— BEGIN TEXT TO READ —

Miguel Mieg

Personal information
- Full name: Miguel Mieg Alonso
- Date of birth: 29 September 1896
- Place of birth: Bilbao, Biscay, Spain
- Date of death: 19 April 1981 (aged 84)
- Position(s): Midfielder

Senior career*
- Years: Team / Apps / (Gls)
- 1914–1922: Athletic Club de Madrid

International career
- 1917: Madrid / 3 / (1)

Medal record
Madrid
Prince of Asturias Cup
| Gold medal – first place | 1917 Prince of Asturias Cup | Team |

= Miguel Mieg =

Spanish footballer and architect (1896–1981)

Miguel Mieg Alonso (29 September 1896 – 19 April 1981), was a Spanish footballer who played as a midfielder for Athletic Club de Madrid. A historical member of Athletic Madrid in the late 1910s, he was one of the first footballers to play for them for his entire career, and thus to be part of the so-called one-club men group. After retiring as a player, he become a renowned architect.

==Club career==
Born in Bilbao, he moved to Madrid as a child, where he began to play football. At only 18 years of age, he joined Athletic Club de Madrid in 1914, with whom he played for 8 years, forming a great midfield partnership with Sócrates Quintana in his first few years at the club and featuring alongside the likes of Pagaza, Juan de Cárcer, Naveda and the Villaverde brothers (Fernando and Senén). Together with Sansinenea, Ramón Olalquiaga, Cosme Vázquez and Monchín Triana, Mieg was part of the great Athletic side of the early 20s that won the 1920–21 Centro Championship, the club's first-ever piece of silverware, and then reached the 1921 Copa del Rey Final, where they were beaten 1–4 by Athletic Bilbao.

— END TEXT TO READ —
— BEGIN DATA EXTRACT —

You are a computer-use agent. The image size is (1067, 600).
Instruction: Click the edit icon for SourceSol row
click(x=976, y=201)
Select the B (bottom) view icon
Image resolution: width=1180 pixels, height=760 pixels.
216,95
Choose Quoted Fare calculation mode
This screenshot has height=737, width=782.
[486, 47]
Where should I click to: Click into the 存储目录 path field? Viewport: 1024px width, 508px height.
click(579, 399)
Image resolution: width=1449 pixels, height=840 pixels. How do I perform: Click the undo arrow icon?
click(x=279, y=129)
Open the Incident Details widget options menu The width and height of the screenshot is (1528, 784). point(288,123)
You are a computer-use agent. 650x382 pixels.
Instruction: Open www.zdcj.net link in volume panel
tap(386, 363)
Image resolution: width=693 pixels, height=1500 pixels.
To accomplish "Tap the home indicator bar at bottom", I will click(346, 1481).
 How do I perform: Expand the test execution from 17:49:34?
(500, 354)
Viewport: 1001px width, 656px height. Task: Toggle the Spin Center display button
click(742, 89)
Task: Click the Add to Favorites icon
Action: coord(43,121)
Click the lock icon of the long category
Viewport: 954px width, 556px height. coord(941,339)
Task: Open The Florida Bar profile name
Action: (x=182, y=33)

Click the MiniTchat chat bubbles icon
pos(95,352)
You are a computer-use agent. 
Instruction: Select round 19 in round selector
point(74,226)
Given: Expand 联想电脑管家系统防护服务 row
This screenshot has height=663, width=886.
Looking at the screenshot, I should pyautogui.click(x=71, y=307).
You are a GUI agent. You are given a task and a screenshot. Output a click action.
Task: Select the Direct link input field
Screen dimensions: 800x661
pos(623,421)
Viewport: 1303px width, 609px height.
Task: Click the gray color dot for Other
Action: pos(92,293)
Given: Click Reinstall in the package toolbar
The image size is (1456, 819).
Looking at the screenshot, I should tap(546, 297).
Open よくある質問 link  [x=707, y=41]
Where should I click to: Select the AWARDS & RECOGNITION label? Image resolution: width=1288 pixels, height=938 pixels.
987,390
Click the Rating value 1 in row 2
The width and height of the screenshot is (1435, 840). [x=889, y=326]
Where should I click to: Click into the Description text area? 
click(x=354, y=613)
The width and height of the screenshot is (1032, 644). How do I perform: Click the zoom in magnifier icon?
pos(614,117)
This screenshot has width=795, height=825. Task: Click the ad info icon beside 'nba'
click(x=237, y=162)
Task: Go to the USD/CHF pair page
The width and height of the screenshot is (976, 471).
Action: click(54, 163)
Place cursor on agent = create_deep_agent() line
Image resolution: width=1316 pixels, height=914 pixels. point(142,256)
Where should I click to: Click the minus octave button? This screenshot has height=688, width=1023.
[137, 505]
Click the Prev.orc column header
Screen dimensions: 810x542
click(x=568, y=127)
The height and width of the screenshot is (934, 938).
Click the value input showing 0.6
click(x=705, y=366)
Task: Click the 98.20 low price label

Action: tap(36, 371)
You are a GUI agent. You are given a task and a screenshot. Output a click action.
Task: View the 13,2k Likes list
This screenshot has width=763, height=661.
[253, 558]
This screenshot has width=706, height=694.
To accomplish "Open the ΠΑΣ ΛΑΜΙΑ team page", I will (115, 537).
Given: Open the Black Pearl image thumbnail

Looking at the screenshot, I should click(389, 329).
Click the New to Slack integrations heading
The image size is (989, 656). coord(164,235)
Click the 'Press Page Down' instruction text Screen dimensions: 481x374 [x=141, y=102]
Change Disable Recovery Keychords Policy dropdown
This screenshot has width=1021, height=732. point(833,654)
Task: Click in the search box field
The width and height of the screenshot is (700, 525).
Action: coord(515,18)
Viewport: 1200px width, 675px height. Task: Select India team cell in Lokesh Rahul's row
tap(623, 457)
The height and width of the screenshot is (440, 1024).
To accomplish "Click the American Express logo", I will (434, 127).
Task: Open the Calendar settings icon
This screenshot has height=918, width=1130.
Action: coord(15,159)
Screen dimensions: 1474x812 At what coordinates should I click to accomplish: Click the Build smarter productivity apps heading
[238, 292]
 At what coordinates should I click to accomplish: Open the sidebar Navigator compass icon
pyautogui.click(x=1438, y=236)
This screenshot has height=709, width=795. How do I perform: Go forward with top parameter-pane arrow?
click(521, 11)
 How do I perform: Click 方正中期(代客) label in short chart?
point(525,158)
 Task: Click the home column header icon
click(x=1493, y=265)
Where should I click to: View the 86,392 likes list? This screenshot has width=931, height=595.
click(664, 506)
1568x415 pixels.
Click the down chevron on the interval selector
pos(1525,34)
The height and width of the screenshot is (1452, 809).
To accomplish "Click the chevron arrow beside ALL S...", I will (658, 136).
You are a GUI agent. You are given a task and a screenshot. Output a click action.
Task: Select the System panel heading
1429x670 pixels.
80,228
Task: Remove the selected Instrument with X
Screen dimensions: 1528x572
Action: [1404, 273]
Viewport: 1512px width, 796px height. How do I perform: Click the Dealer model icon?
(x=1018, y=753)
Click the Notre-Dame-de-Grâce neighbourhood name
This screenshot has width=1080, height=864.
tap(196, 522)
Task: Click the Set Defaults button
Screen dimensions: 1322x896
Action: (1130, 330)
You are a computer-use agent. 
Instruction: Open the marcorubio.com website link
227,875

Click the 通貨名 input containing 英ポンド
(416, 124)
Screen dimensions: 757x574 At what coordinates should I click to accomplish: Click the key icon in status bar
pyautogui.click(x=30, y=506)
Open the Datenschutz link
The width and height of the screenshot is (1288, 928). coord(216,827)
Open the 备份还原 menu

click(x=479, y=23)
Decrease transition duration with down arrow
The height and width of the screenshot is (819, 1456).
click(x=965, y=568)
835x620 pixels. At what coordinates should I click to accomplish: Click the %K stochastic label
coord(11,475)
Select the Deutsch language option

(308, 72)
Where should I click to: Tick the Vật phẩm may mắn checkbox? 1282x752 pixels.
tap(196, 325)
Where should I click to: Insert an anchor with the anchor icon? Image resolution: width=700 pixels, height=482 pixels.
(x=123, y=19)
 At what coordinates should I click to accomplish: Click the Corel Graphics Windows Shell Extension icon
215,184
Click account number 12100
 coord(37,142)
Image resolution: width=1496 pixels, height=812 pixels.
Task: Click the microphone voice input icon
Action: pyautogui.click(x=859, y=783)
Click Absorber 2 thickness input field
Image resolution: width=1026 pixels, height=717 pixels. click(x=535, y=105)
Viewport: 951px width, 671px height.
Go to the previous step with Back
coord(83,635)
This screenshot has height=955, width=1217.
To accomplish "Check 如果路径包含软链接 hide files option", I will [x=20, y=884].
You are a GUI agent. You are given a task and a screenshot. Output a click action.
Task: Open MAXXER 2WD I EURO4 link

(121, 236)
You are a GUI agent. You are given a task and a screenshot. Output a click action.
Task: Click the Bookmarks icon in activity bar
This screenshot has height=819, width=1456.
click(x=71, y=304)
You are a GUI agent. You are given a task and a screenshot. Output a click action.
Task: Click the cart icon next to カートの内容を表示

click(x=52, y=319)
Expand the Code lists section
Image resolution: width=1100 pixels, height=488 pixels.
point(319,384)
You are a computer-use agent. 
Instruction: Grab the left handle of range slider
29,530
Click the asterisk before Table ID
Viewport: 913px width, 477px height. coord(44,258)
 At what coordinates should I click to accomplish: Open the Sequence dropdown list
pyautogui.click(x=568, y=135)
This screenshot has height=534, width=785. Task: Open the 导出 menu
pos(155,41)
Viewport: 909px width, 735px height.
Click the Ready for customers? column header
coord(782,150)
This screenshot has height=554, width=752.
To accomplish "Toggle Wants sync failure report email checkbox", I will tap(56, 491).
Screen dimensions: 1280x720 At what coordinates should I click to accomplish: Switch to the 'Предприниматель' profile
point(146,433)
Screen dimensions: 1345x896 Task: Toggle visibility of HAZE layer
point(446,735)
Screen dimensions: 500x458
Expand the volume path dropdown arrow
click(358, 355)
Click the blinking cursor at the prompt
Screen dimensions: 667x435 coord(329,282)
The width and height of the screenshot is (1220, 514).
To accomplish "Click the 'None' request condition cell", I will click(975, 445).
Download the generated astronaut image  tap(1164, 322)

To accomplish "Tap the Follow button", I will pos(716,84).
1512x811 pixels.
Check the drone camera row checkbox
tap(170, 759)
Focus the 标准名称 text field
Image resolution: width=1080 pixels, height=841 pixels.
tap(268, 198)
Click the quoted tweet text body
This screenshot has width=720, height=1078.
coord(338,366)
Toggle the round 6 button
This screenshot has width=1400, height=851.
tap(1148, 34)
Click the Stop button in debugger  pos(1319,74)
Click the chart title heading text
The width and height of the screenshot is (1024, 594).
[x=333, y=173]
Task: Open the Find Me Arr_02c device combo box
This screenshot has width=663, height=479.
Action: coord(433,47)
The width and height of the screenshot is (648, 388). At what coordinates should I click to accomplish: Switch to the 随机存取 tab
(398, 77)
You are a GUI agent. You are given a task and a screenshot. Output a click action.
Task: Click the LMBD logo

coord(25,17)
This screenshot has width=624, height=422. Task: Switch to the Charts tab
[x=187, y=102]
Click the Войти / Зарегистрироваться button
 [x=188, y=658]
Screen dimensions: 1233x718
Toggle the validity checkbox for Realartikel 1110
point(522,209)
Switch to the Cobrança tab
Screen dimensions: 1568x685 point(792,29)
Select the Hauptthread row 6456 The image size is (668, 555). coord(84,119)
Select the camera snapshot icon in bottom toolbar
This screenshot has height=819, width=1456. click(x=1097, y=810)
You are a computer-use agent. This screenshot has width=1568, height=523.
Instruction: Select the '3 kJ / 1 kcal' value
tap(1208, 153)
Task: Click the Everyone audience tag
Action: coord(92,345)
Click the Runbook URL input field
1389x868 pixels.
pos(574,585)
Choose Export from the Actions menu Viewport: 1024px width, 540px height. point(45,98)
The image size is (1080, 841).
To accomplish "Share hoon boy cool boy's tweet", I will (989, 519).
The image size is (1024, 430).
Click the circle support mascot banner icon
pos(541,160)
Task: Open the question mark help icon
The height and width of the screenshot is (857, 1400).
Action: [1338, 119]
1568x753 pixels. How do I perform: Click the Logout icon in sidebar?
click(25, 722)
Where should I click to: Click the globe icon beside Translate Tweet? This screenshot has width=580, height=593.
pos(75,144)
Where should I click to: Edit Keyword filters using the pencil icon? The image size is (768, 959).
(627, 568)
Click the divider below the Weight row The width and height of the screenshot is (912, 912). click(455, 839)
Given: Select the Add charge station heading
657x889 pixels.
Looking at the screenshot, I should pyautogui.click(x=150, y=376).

— END DATA EXTRACT —

According to the Miguel Mieg article, what year did he join Athletic Club de Madrid? Rely only on the Miguel Mieg article, not the rows.

• _WRITTEN SOLUTION_:
1914